Selon l'endroit où vous habitiez, vous vous souvenez de la circulation, des sonnettes de vélo, de la musique, des aboiements de chiens, ou encore des rires des gens. Un paysage sonore fait partie intégrante de l'identité d'un lieu, l'âme d'un village ou d'une ville, la bande sonore de nos souvenirs. Et c'est ce que le compositeur ukrainien Oleh Shpudeiko a voulu capturer et préserver dans son nouvel album qui sort ce vendredi. Un défi de taille, d'autant plus que sa ville natale est Kyiv.

"J'ai grandi dans cette ville, j'y ai passé 37 ans", a-t-il déclaré à Euronews Culture. "C'est seulement après avoir quitté Kyiv que j'ai réalisé qu'elle est une partie importante de mon identité."

Shpudeiko, qui se produit sous le nom de scène Heinali, était à Kyiv lorsque les troupes russes ont pris d'assaut la ville le 24 février dernier. Après avoir évacué sa famille et déménagé à Lviv, dans l'Ouest du pays, il est revenu un mois plus tard, et s'est rendu compte que son point de vue sur la ville a changé. Ses sens étaient aiguisés, dit-il.

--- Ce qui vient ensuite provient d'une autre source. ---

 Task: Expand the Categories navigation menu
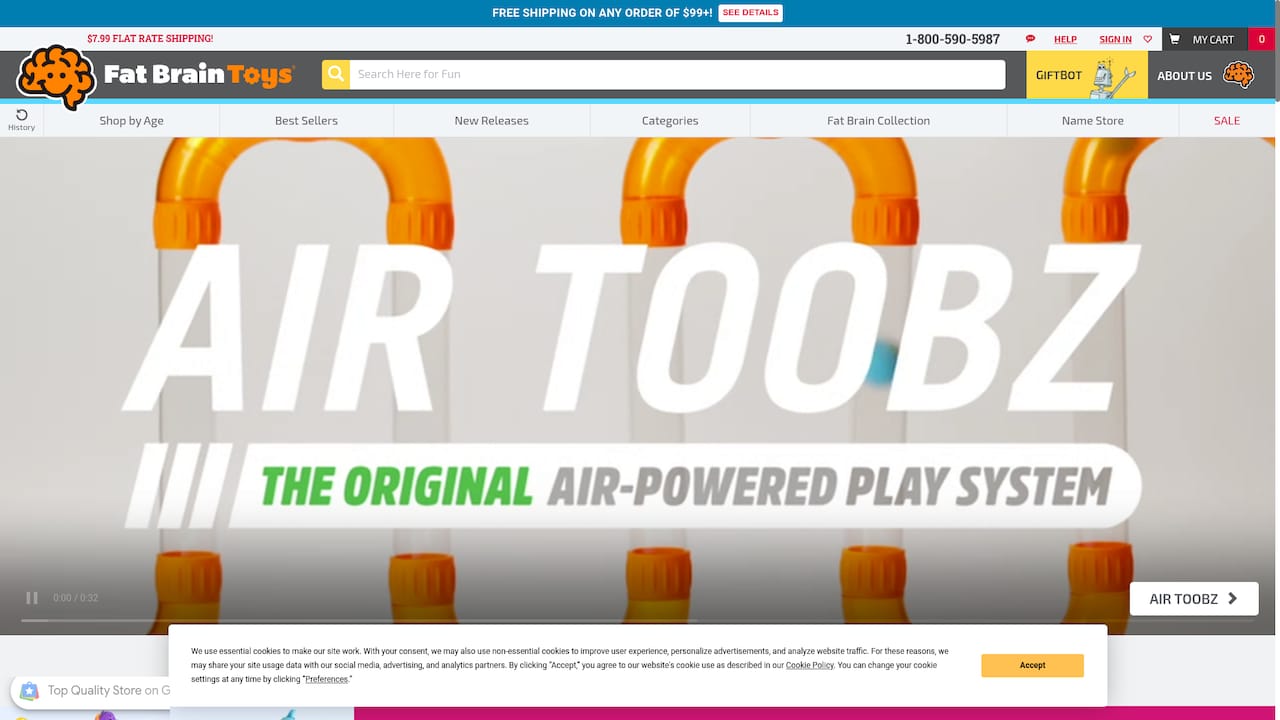coord(669,120)
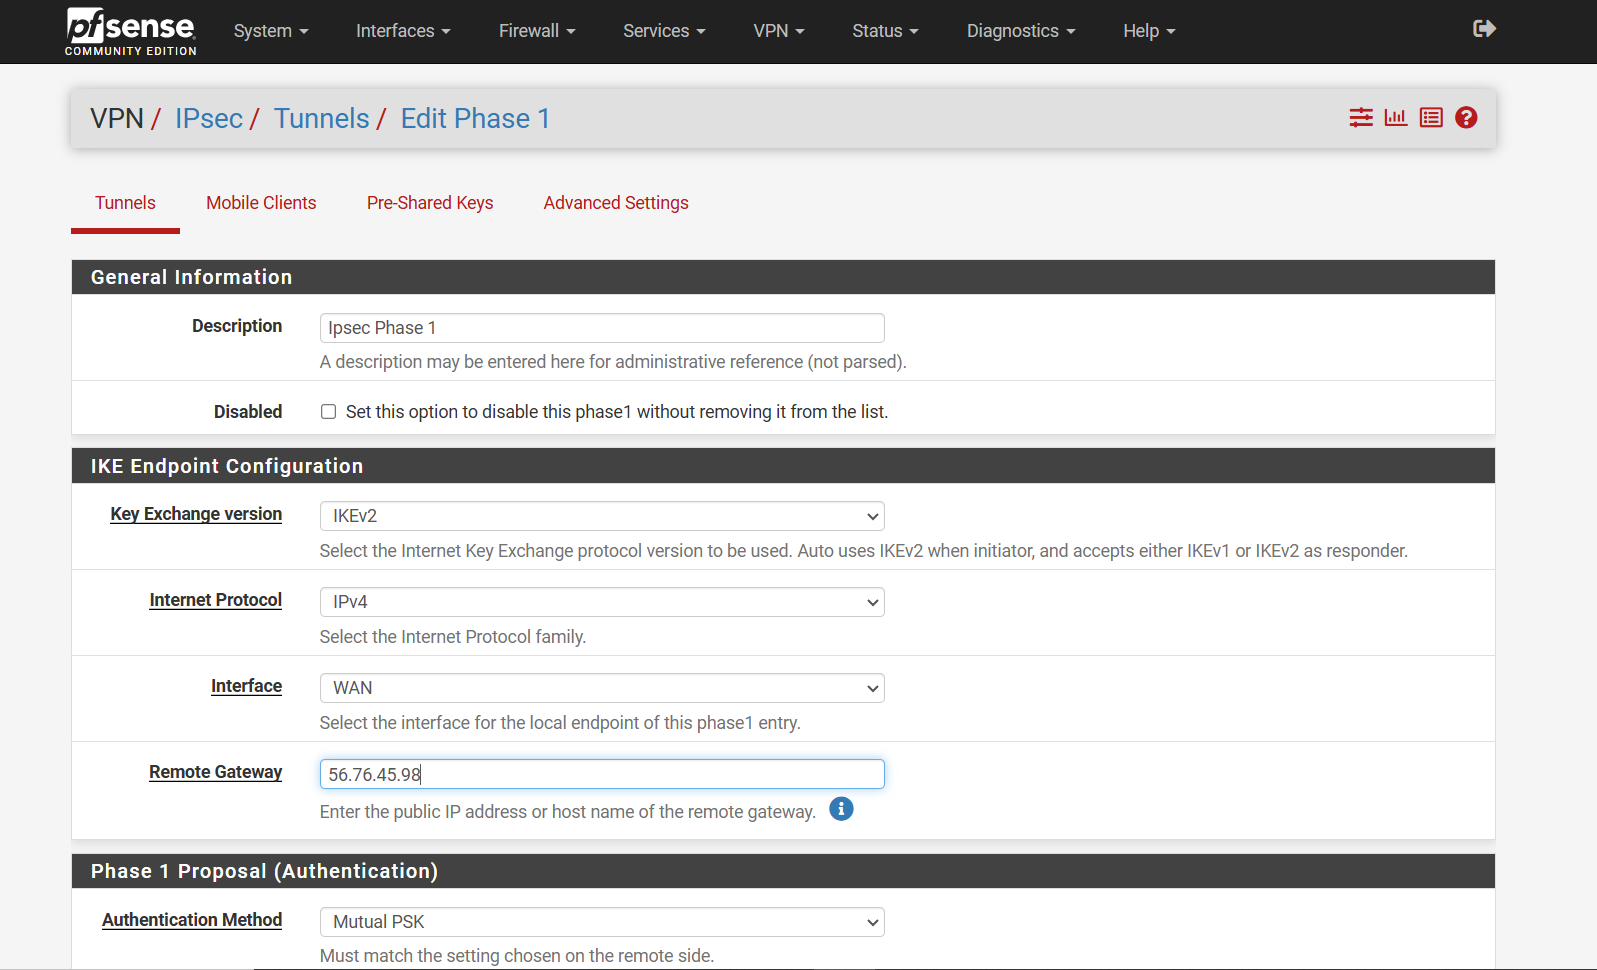Screen dimensions: 1597x970
Task: Expand the Key Exchange version dropdown
Action: [602, 516]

Il pouvait entendre chaque son.

"J'avais l'impression que la ville était vivante", a déclaré Shpudeiko. "Nous (les habitants de Kyiv) voulions la préserver, la serrer dans nos bras d'une manière ou d'une autre, faire quelque chose pour empêcher tout le mal. Je ne savais pas quoi faire à ce sujet à l'époque, et ce n'est qu'après avoir pris une certaine distance que j'ai réalisé que cet album est la façon dont je peux aider cette ville d'une manière artistique."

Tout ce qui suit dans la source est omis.